RegImpact
eu ai acteffective· Published 4/25/2025

Providers of General-Purpose AI Models — What We Know About Who Will Qualify

This content is outdated – Draft guidelines have now been published by the AI Office, which you can learn more about here. On 22 April 2025, the AI Office published preliminary guidelines clarifying the scope of the obligations for providers of GPAI models. These outline seven topics that are expected to be covered in the […]

What this rule actually says

The EU is defining which AI companies count as "general-purpose AI model providers" — basically, who has to follow extra compliance rules. This applies to anyone building foundational AI models (like large language models) that can be used for many different tasks, not just one specific purpose. If building a medical scribe or chatbot using an existing model like GPT or Claude, this probably doesn't apply. If training a custom large language model from scratch to sell to others, it likely does.

Who it applies to

  • If you're in the EU or selling to EU customers: These rules apply. Non-EU founders only need to care if they have EU users.
  • If you built your own large language model or foundation model from scratch: You're likely a GPAI provider and this applies.
  • If you're using OpenAI's, Anthropic's, or similar off-the-shelf models: You're probably not the GPAI provider — they are. You may have separate obligations as an "AI system provider," but not under these GPAI rules.
  • If your AI system has one narrow purpose (medical scribes, hiring assistants, support chatbots): Even if you trained it yourself, narrow-purpose models often fall outside GPAI scope.
  • If you're collecting user data to improve your model: This doesn't automatically trigger GPAI obligations, but it may create separate data governance duties.

What founders need to do

  1. Audit your model's scope (2–3 hours): Document whether your AI model can serve multiple, unpredictable use cases or is purpose-built.
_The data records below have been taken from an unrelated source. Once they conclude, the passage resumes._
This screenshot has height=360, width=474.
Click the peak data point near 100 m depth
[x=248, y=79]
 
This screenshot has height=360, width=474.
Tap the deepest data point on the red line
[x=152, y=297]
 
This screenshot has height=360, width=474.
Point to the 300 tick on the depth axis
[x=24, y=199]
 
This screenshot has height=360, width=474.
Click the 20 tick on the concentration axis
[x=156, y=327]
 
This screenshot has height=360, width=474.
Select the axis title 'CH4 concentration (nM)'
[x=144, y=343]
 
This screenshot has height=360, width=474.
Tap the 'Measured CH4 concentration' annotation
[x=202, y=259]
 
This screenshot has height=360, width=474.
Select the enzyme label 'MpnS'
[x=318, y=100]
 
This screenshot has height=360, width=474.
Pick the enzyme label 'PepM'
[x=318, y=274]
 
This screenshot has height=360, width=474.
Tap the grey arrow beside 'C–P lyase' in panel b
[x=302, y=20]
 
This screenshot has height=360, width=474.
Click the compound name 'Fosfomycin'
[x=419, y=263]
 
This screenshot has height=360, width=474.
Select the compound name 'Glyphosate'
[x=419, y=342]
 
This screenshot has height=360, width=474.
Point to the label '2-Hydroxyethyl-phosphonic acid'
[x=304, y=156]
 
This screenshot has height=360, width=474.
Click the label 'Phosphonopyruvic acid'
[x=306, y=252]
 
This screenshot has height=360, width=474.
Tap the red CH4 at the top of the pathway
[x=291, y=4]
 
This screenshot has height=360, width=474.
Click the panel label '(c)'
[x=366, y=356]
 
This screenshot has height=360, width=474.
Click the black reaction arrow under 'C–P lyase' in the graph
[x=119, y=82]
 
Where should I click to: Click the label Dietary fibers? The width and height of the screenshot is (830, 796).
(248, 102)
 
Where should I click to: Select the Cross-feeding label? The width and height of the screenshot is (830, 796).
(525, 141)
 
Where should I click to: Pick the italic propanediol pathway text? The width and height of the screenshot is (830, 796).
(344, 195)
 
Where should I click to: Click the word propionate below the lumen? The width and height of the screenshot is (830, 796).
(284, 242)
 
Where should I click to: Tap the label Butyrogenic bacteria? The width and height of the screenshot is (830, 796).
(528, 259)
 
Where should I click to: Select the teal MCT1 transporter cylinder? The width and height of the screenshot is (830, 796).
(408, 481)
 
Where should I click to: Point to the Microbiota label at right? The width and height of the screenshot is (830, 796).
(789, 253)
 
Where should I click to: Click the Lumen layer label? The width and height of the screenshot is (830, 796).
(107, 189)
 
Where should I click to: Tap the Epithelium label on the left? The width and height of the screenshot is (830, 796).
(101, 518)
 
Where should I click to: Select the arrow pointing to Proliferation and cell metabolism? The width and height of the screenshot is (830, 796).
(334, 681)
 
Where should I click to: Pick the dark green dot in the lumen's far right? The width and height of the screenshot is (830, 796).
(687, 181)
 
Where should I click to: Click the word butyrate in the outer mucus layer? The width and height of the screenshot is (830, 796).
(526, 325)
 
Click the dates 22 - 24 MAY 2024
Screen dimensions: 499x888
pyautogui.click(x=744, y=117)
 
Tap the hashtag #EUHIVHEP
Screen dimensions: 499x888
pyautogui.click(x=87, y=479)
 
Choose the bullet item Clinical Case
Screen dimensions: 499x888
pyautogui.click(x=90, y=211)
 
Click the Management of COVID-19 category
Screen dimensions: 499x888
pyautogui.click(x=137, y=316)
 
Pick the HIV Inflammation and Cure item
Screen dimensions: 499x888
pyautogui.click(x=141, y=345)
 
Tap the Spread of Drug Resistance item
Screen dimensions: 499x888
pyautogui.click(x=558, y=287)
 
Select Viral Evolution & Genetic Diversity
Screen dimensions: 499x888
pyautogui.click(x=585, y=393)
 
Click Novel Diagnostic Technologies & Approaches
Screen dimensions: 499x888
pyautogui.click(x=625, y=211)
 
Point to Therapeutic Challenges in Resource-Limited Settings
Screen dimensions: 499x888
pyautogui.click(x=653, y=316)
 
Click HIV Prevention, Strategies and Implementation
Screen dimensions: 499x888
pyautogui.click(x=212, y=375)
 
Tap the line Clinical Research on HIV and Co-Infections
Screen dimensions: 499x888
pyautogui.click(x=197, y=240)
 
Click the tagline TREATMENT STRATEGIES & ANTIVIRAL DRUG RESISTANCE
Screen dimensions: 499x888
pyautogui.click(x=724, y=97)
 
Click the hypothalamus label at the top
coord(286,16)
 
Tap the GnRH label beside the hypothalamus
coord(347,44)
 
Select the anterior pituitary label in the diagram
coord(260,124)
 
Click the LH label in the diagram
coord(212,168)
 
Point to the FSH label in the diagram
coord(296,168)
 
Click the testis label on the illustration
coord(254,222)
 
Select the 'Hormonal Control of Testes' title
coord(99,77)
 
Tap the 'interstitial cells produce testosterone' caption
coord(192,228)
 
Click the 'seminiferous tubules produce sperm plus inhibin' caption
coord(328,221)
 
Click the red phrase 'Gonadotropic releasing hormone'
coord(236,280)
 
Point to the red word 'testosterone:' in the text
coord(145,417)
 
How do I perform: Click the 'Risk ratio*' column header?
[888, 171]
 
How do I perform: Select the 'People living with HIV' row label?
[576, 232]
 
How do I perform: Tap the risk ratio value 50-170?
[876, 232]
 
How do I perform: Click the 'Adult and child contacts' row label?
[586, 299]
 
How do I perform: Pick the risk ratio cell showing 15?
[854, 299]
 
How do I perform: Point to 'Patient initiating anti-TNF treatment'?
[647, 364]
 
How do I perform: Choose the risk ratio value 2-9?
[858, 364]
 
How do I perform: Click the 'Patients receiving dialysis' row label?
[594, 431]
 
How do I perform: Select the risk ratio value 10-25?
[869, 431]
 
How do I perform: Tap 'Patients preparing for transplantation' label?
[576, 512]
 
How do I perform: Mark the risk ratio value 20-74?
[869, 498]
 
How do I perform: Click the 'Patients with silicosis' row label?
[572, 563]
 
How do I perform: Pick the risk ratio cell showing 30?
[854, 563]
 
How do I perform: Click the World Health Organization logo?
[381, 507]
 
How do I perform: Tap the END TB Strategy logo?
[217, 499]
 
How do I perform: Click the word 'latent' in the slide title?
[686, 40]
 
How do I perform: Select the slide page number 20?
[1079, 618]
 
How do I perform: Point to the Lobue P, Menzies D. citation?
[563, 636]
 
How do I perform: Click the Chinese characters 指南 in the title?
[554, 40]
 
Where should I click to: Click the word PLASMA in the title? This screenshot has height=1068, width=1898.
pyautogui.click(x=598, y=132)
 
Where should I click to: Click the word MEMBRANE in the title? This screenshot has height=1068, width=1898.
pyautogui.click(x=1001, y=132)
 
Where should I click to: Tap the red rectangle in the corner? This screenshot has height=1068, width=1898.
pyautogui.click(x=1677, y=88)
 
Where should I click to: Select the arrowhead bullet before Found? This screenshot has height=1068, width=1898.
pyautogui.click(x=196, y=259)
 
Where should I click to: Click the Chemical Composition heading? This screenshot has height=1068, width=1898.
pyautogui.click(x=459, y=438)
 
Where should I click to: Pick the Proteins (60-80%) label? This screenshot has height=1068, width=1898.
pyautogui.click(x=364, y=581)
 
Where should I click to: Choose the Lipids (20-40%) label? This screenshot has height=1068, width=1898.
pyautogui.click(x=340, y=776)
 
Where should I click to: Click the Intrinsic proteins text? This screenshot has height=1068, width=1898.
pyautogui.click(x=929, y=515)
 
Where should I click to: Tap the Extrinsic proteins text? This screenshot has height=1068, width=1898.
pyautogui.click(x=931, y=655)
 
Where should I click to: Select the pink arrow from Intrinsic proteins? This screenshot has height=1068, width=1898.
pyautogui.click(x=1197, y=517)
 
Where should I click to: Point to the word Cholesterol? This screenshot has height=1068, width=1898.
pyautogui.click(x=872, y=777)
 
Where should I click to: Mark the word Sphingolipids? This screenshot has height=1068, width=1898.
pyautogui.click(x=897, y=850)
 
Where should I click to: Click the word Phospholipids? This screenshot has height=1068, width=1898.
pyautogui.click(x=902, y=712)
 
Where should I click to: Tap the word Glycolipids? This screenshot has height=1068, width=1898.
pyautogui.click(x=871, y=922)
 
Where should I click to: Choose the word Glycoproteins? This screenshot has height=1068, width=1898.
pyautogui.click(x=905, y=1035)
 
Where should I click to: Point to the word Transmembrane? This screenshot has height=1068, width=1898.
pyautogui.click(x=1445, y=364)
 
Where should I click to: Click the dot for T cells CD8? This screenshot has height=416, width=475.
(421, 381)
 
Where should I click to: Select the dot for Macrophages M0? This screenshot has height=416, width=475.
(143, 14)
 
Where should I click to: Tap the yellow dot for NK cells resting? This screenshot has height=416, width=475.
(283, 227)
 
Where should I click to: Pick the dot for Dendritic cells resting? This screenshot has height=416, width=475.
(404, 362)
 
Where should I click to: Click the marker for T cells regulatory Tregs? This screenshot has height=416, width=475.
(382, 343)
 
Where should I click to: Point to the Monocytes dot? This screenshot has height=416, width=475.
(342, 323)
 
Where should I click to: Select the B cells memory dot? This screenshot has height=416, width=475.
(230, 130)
Write one paragraph describing what it does.
  1. Check the AI Office guidelines (1 day): Visit the EU AI Office website to review the April 2025 draft guidelines on GPAI scope. Confirm whether your model truly qualifies.
  1. If you qualify as a GPAI provider, document your training data and model card (3–5 days): Prepare summaries of training data sources, model capabilities, and known limitations. This will likely be required for compliance.
  1. Implement a compliance checklist (ongoing): The guidelines outline seven main compliance topics. Create a simple spreadsheet tracking which ones apply to you and assign ownership.
  1. Consult an EU AI specialist if unsure (1–2 days consultation): If your model sits in a gray area, a 30-minute legal call costs far less than retroactive fixes.

Bottom line

If you're using someone else's model to build a specialized tool (medical scribe, chatbot, hiring assistant), monitor the guidelines but don't panic; if you trained your own foundation model for broad use, act now and verify your GPAI status.